A Microsoft escapou inteira de mais uma. Literalmente. A Corte de Apelação do Distrito de Colúmbia, nos Estados Unidos, anulou a decisão do juiz Thomas Penfield Jackson, que determinava a divisão da empresa, acusada de manter monopólio no mercado de sistemas operacionais. A corte determinou o encaminhamento da sentença de Thomas Jackson para a primeira instância.
Também ficou decidido que o magistrado responsável pelo caso será substituído. Isso porque Jackson foi acusado pela empresa de apresentar má conduta durante o processo, iniciado em 98, quando um time de advogados, representando o Departamento de Justiça dos Estados Unidos (DOJ) e 19 estados americanos, moveu uma ação contra a multinacional por violação da lei antitruste.
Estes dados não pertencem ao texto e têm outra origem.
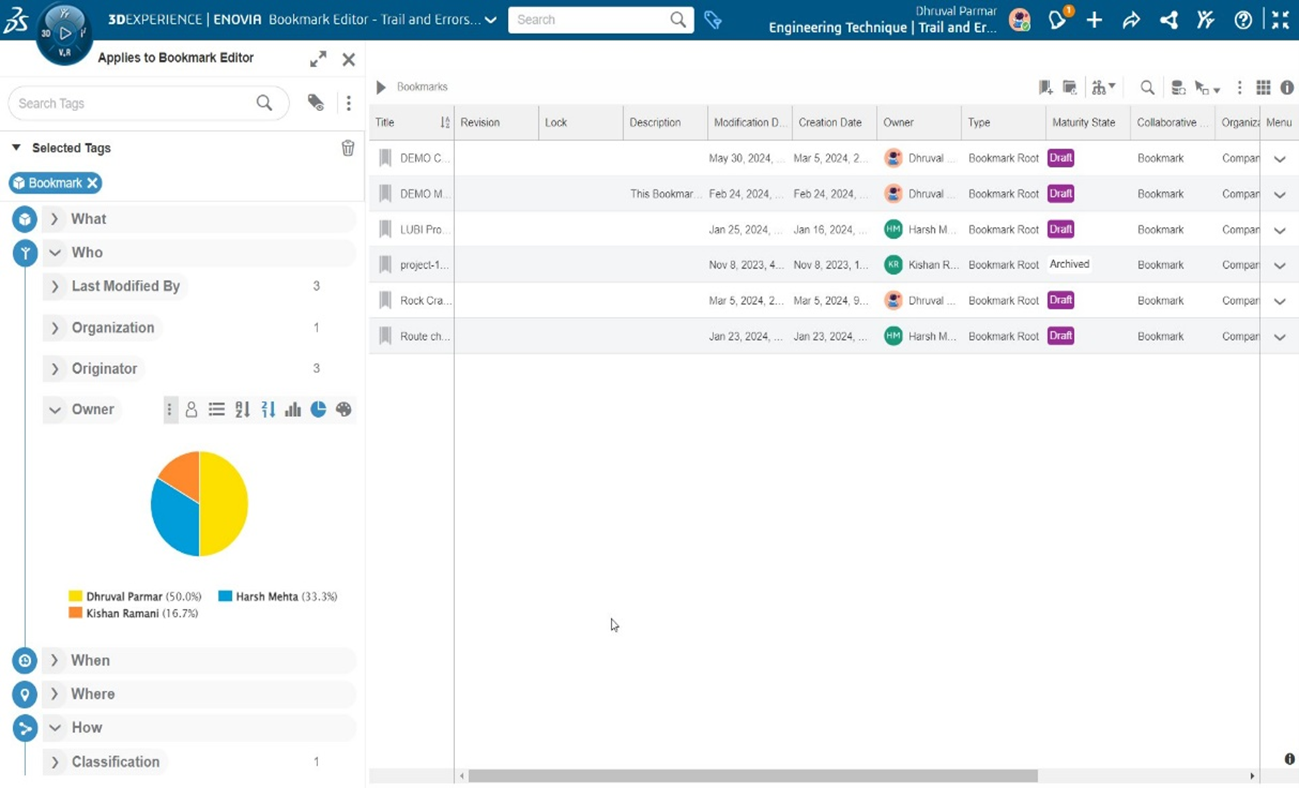Click the Information panel icon in the toolbar
Screen dimensions: 1299x788
(1287, 88)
Segundo a companhia, o juiz não estava sendo suficientemente imparcial, chegando mesmo a ferir o código de conduta dos juízes dos Estados Unidos ao fornecer informações sobre o caso à imprensa, durante o andamento do processo. O comportamento de Thomas Jackson acabou beneficiando a Microsoft, que fez dele o principal argumento para contestar a sentença que determinava a divisão da desenvolvedora de softwares em duas empresas independentes.
O processo ainda promete dar o que falar. O DOJ e os 19 estados americanos continuam firmes nas acusações de que a empresa ‘roubou’ a fatia de mercado de concorrentes como a Netscape Communications, com estratégias como a ‘venda casada’ de softwares e hardwares, que consiste na comercialização de PCs com Windows e Internet Explorer pré-instalados.
E a causa vem ganhando cada vez mais adeptos. Até a Corte de Apelação do Distrito de Colúmbia sustenta a tese do monopólio nas mãos de Bill Gates.